ALLAH'IN KULLARI İÇİN BELİRLEDİĞİ KIRMIZI ÇİZGİLERİ: HUDÛDULLAH
Bugün Müslümanlar olarak en temel sıkıntımız Allah'ın bizim için belirlediği sınırları aşmamız ve kırmızıçizgileri hiçe saymamızdır. Halbuki Yüce Kitabımız bu konuda bizi defalarca uyarmaktadır.
Kur’ân-ı Kerim’de yer alan hükümler hükmü gösterme ve kulları bağlama açısından aynı derecede değildir. Bazı âyetler gayet açık ve gösterdiği hükümler diğerlerine göre daha kesindir. Hükme delâleti açık ve kesin olan âyetler yanında, yoruma müsait âyetler de vardır. Bu sebeple yer yer kesinlik ifade eden âyetlerin içerdiği hükümlerin altı çizilir ve bunlara özellikle dikkat çekilir. Dikkat çekilirken de kesinlikle riâyet edilmesi istenir; aynı zamanda bu hükümlerin "Allah'ın hadleri" olduğu vurgulanır. Allah'ın hadleri, Allah'ın kulları için çizdiği sınırlar ve kırmızı çizgiler demektir. İslâm bilginleri hükme delâleti açık ve kesin olan âyetleri kat’î ve taabbudî hükümler kategorisinde değerlendirmişlerdir. Bu gibi hükümlerin ictihâda konu olmayacağını da belirtmişlerdir. Böylece inanç, ibâdet, miktarlar (mukadderât), keffâret, miktarı belli cezalar (hudûd), miras payları, temel ahlâkî özellikler ve genel kurallarla ilgili âyetler kat’î hükümlerdir. Aynı zamanda bu hükümler her Müslümanın dinde zorunlu olarak bilmesi gereken zarûrât-ı diniyyeden sayılmaktadırlar.
Allah’ın Sınırları
Yüce Kur’ân, belirtilen bu hükümlerin bir kısmını Allah’ın hadleri/sınırları, yani hudûdullah olarak adlandırmış ve aşılmamasını istemiştir. “Hudûdullah” ifadesindeki had kelimesi, “iki şeyin birbirine karışmaması için araya konulan sınır” ve “her şeyin varabileceği son sınır” gibi anlamlara gelmektedir. Hudûdullah Kur’ân’da, helal veya haram kılındığı beyan edilip, muhâlefet edilmemesi ve çiğnenmemesi emredilen hükümleri ifade eder. Bu ifade, Allah’ın Kur’ân’da yer alan bütün hükümlerini kapsayacak şekilde kullanıldığı da görülmektedir.
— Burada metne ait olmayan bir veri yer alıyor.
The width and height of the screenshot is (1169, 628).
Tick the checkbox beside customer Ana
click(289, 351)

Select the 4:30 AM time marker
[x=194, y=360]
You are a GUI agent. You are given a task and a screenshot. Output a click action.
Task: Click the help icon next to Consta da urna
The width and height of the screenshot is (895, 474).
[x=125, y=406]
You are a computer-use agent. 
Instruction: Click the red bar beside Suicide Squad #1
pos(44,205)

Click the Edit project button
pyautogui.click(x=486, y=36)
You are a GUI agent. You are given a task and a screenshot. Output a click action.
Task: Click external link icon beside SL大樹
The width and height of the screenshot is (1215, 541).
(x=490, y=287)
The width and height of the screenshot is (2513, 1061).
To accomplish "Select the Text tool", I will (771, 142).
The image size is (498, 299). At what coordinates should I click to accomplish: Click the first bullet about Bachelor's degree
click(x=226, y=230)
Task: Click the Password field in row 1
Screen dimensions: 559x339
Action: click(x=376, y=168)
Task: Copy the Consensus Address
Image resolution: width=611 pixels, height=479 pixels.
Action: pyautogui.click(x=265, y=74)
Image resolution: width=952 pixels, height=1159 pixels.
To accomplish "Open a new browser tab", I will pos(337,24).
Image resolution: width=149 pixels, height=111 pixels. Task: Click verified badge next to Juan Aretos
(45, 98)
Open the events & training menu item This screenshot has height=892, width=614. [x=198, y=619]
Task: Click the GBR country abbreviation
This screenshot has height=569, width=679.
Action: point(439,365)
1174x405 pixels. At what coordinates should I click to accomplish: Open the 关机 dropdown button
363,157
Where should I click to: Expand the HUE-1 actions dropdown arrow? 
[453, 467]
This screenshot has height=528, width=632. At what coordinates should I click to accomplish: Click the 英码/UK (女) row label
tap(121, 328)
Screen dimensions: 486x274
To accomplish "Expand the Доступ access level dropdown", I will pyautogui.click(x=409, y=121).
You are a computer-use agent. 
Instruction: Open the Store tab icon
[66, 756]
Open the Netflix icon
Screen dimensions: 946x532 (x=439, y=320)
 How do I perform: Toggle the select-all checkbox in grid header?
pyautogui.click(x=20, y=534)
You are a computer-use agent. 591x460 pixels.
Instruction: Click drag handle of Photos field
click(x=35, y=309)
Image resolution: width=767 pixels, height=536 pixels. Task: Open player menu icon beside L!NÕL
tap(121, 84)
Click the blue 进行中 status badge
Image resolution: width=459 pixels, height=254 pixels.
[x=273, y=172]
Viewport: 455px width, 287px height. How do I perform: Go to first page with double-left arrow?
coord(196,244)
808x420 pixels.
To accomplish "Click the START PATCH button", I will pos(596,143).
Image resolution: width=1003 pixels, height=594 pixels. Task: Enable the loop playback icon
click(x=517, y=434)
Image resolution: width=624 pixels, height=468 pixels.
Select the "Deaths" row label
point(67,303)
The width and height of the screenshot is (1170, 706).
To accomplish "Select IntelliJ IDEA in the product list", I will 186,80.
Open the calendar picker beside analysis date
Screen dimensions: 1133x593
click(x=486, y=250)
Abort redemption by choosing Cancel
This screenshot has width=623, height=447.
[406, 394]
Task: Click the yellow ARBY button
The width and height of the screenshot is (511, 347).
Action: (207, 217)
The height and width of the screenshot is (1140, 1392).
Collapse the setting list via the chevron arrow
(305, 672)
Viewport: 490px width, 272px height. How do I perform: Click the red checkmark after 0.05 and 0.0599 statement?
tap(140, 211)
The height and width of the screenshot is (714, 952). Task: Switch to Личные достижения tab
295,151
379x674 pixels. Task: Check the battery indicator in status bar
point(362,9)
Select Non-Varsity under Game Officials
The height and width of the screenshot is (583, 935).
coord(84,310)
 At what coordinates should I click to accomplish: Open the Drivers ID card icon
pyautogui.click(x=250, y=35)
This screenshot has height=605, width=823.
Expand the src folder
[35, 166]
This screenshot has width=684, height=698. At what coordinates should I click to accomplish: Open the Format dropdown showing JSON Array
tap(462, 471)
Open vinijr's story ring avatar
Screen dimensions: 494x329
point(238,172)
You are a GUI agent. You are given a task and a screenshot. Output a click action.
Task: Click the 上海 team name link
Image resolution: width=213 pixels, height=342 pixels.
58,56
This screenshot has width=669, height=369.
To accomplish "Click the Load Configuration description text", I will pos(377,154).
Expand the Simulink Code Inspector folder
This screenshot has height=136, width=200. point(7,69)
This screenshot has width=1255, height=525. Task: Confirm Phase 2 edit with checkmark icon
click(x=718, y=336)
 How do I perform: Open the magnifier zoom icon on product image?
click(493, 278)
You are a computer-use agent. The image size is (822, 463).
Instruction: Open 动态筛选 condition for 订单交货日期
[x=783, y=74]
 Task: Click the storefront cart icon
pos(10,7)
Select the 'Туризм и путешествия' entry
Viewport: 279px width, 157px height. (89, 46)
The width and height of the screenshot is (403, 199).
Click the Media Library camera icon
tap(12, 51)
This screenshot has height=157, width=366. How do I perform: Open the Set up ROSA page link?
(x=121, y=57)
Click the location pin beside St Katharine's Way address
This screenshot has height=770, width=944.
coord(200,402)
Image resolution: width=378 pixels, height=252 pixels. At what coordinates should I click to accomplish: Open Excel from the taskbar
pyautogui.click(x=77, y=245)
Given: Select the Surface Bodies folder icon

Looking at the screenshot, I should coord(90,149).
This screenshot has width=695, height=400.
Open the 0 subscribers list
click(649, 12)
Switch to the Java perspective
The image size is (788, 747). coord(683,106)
Hudûdullah Kur’ân’da değişik şekilde toplam on dört kere geçmektedir.
[i] Bu ifade, geçtiği yerlerin tamamında “Allah’ın sınırları ve hükümleri” anlamını ifâde etmektedir. Bu ifadenin yer aldığı âyetlerin bir kısmında, “
Bunlar Allah’ın sınırları/hükümleridir. Onları çiğneyip geçmeyin.”
[ii], “
Onlara yaklaşmayın.”
[iii], “
Kim Allah’ın sınırlarını çiğnerse gerçekten o kendi nefsine zulmetmiş demektir.”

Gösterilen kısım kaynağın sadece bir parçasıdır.